> WHAT TO WORK ON
Return every line of the data below, exactly.

> DATA UNDER STUDY
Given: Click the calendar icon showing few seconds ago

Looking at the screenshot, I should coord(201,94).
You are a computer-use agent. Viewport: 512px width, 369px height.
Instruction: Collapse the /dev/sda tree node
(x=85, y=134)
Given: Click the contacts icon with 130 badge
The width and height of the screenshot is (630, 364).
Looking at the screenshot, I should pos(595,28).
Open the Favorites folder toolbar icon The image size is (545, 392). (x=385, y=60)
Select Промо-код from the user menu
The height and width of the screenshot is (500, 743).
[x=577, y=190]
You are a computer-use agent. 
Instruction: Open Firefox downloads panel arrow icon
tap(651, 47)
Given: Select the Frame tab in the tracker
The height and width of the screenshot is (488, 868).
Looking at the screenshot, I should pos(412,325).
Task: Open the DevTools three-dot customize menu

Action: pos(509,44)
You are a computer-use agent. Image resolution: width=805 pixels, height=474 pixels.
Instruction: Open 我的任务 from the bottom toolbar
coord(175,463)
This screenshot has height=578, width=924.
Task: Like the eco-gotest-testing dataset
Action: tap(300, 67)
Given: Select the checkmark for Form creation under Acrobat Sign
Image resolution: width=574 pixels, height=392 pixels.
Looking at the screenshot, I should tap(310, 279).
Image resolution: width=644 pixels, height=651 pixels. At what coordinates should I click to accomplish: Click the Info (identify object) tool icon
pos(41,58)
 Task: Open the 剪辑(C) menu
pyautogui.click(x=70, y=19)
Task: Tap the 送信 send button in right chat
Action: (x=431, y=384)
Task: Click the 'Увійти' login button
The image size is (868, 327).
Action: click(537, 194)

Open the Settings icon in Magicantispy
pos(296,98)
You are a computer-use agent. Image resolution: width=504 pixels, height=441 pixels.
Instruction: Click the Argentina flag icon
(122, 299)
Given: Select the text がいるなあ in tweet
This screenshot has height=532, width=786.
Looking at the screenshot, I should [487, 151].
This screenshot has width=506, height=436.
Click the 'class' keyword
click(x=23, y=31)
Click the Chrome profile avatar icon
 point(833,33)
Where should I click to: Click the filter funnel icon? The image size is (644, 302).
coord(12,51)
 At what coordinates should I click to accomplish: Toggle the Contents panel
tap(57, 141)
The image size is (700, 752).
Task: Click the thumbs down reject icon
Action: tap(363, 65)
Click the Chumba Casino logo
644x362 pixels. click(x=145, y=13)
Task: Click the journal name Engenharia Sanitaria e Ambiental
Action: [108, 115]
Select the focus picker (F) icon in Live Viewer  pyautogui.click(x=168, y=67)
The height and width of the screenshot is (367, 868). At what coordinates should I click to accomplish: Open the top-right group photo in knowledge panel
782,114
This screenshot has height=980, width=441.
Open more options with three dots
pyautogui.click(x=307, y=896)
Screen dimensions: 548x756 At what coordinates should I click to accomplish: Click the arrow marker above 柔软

> SOLUTION TO THE EXERCISE
Given: Click the calendar icon showing few seconds ago

Looking at the screenshot, I should coord(201,94).
You are a computer-use agent. Viewport: 512px width, 369px height.
Instruction: Collapse the /dev/sda tree node
(x=85, y=134)
Given: Click the contacts icon with 130 badge
The width and height of the screenshot is (630, 364).
Looking at the screenshot, I should pos(595,28).
Open the Favorites folder toolbar icon The image size is (545, 392). (x=385, y=60)
Select Промо-код from the user menu
The height and width of the screenshot is (500, 743).
[x=577, y=190]
You are a computer-use agent. 
Instruction: Open Firefox downloads panel arrow icon
tap(651, 47)
Given: Select the Frame tab in the tracker
The height and width of the screenshot is (488, 868).
Looking at the screenshot, I should pos(412,325).
Task: Open the DevTools three-dot customize menu

Action: pos(509,44)
You are a computer-use agent. Image resolution: width=805 pixels, height=474 pixels.
Instruction: Open 我的任务 from the bottom toolbar
coord(175,463)
This screenshot has height=578, width=924.
Task: Like the eco-gotest-testing dataset
Action: tap(300, 67)
Given: Select the checkmark for Form creation under Acrobat Sign
Image resolution: width=574 pixels, height=392 pixels.
Looking at the screenshot, I should tap(310, 279).
Image resolution: width=644 pixels, height=651 pixels. At what coordinates should I click to accomplish: Click the Info (identify object) tool icon
pos(41,58)
 Task: Open the 剪辑(C) menu
pyautogui.click(x=70, y=19)
Task: Tap the 送信 send button in right chat
Action: (x=431, y=384)
Task: Click the 'Увійти' login button
The image size is (868, 327).
Action: click(537, 194)

Open the Settings icon in Magicantispy
pos(296,98)
You are a computer-use agent. Image resolution: width=504 pixels, height=441 pixels.
Instruction: Click the Argentina flag icon
(122, 299)
Given: Select the text がいるなあ in tweet
This screenshot has height=532, width=786.
Looking at the screenshot, I should [487, 151].
This screenshot has width=506, height=436.
Click the 'class' keyword
click(x=23, y=31)
Click the Chrome profile avatar icon
 point(833,33)
Where should I click to: Click the filter funnel icon? The image size is (644, 302).
coord(12,51)
 At what coordinates should I click to accomplish: Toggle the Contents panel
tap(57, 141)
The image size is (700, 752).
Task: Click the thumbs down reject icon
Action: tap(363, 65)
Click the Chumba Casino logo
644x362 pixels. click(x=145, y=13)
Task: Click the journal name Engenharia Sanitaria e Ambiental
Action: [108, 115]
Select the focus picker (F) icon in Live Viewer  pyautogui.click(x=168, y=67)
The height and width of the screenshot is (367, 868). At what coordinates should I click to accomplish: Open the top-right group photo in knowledge panel
782,114
This screenshot has height=980, width=441.
Open more options with three dots
pyautogui.click(x=307, y=896)
Screen dimensions: 548x756 At what coordinates should I click to accomplish: Click the arrow marker above 柔软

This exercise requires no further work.